Task instructions. The data follows this line. Copy verbatim the line with "Image resolution: width=960" and each line after it to the end.

Stored data.
┄┄┄┄┄┄┄┄┄┄┄┄┄┄┄┄┄┄┄┄
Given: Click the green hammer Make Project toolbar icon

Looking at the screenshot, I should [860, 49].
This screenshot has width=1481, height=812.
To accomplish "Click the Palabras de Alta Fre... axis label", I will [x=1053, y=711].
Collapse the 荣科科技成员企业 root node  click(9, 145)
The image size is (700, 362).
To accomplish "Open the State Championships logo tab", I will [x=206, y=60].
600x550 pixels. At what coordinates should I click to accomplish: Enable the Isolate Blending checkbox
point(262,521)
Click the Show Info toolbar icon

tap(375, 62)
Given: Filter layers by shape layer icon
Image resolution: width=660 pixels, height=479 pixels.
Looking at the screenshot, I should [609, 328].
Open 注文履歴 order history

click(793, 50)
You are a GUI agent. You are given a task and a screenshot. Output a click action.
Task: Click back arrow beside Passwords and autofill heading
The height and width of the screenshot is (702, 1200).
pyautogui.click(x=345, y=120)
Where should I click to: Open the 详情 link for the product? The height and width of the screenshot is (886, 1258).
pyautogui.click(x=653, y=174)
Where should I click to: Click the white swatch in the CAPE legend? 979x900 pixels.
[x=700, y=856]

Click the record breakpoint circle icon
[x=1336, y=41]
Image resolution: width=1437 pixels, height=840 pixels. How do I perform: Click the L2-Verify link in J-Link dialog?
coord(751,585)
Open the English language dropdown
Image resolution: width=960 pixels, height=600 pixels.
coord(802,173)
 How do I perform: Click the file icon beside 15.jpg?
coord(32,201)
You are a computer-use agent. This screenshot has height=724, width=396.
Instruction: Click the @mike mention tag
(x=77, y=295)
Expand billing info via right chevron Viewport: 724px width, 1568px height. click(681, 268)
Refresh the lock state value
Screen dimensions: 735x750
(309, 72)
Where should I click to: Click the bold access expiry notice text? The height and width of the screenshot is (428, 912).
┄┄┄┄┄┄┄┄┄┄┄┄┄┄┄┄┄┄┄┄
Output for this exercise.
Image resolution: width=960 pixels, height=600 pixels.
coord(802,173)
 How do I perform: Click the file icon beside 15.jpg?
coord(32,201)
You are a computer-use agent. This screenshot has height=724, width=396.
Instruction: Click the @mike mention tag
(x=77, y=295)
Expand billing info via right chevron Viewport: 724px width, 1568px height. click(681, 268)
Refresh the lock state value
Screen dimensions: 735x750
(309, 72)
Where should I click to: Click the bold access expiry notice text? The height and width of the screenshot is (428, 912).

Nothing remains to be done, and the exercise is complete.